Lentiviral vectors (LVs) are used in cell and gene therapy to deliver therapeutic genetic material to target cells and tissues. Traditionally, LVs have been manufactured in adherent cell cultures using transient transfection to deliver viral packaging genes that are encoded on three or four plasmids. Process scalability, lot-to-lot consistency, and the cost and supply of high-quality plasmid are some of the constraints that have made manufacturing of LVs challenging.
Adapting stable LV producer cells to suspension culturing in serum-free medium may resolve some of the issues related to scalability, consistency, and the supply chain for large-scale LV production. HEK293SF-LVP-CMVGFPq-92 (clone 92) cells, developed by the National Research Council of Canada (NRC), are a model stable producer cell line encoding a third generation LV-GFP, conditionally self-inactivated. The NRC’s clone 92 cells are induced for LV production by addition of small molecules (cumate and doxycycline), which activate transcription of the viral rev and vsv-g (glycoprotein envelope) genes. The cells are stable in culture without selection and can maintain LV production over many passages.
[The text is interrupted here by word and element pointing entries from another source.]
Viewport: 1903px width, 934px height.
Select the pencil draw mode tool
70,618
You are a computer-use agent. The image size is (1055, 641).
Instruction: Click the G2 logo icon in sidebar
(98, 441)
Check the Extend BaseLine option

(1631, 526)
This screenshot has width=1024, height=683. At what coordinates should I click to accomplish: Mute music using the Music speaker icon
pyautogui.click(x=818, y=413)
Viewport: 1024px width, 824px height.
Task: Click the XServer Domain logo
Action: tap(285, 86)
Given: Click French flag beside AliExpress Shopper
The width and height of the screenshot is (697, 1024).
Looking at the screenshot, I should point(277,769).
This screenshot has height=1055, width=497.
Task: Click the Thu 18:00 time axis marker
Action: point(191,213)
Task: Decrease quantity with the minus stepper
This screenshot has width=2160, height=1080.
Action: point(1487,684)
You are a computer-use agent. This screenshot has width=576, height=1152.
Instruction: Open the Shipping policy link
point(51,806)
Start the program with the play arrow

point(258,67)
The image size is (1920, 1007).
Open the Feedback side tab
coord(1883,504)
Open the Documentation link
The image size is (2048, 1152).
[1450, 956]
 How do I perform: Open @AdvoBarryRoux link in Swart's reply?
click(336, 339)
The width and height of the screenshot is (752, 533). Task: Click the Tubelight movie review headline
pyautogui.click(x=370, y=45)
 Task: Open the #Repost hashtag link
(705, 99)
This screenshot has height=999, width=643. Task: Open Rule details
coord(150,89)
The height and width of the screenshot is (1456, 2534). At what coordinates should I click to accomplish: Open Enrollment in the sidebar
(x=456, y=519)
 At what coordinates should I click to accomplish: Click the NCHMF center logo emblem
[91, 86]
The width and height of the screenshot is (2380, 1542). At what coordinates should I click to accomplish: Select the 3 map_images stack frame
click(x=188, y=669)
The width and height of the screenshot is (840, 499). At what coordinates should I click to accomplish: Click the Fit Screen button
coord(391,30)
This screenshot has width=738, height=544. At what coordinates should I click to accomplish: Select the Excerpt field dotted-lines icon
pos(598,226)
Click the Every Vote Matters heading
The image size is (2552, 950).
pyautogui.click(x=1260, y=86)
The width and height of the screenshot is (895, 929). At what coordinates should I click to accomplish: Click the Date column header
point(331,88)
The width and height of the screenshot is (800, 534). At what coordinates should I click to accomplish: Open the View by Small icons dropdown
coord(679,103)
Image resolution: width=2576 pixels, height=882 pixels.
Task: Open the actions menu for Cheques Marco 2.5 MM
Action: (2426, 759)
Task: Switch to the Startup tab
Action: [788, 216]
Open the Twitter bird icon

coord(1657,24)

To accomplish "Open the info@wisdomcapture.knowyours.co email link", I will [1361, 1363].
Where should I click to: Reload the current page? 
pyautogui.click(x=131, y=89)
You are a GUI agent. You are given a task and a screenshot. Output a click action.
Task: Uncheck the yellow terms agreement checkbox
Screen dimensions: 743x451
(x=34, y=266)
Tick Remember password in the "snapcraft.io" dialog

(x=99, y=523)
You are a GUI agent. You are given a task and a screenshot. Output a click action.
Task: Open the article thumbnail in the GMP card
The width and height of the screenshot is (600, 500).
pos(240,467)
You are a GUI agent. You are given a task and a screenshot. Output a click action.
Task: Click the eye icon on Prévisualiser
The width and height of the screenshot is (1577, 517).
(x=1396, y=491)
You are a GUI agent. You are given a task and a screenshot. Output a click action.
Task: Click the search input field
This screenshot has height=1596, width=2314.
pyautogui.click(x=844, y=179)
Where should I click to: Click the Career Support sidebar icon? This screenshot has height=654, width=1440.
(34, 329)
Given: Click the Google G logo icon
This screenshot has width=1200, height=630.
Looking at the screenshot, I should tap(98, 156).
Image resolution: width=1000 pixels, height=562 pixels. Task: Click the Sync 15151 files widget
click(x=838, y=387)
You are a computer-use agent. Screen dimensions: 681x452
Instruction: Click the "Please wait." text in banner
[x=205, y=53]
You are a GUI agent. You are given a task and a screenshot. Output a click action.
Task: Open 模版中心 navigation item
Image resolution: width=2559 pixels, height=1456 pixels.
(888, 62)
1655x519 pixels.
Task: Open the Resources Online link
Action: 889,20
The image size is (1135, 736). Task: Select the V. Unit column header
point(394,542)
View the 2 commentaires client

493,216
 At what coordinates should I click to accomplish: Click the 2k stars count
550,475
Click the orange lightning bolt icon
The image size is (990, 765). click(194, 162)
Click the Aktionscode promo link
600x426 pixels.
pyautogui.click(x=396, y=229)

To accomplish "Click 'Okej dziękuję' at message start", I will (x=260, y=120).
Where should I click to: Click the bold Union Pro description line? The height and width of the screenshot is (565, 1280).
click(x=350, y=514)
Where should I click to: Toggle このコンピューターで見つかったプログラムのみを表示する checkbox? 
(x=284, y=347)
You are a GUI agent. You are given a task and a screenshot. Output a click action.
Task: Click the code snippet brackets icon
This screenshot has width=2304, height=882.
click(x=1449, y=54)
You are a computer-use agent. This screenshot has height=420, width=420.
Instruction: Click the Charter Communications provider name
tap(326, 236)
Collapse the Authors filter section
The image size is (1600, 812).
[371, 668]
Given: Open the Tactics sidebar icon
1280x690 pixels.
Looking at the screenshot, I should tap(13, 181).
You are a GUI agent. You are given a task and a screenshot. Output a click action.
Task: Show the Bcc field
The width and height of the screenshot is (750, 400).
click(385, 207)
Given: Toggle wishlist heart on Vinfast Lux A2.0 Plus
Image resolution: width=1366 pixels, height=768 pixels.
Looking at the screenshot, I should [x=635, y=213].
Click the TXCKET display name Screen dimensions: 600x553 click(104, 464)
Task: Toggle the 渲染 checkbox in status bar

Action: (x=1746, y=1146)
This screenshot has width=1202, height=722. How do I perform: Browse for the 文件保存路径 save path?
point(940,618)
The process of using stable, inducible producer cells for LV production consists of a preinduction cell expansion phase, induction of LV production by addition of chemical inducers, and harvesting of vector from the culture at an appropriate point (or points) during the production window. However, several culturing strategies (e.g., batch, fed-batch, and perfusion feeding) can be used to culture the model clone 92 cells and produce LV-GFP (as described in Manceur et al. 2017; 1). The same culturing strategies could be applied for other producer cells that may package more clinically relevant transgenes.
The choice of a suitable approach will depend on specific process constraints (e.g., cost, scale, available resources, etc.) and needs (e.g., yield), which must be determined ahead of process development activities and are used to design and define a process that is fit for its purpose. Here, we demonstrate a high-yield LV production process, using animal-derived component-free (ADCF) media and reagents, where multiple or continuous vector harvests could be obtained from a single batch.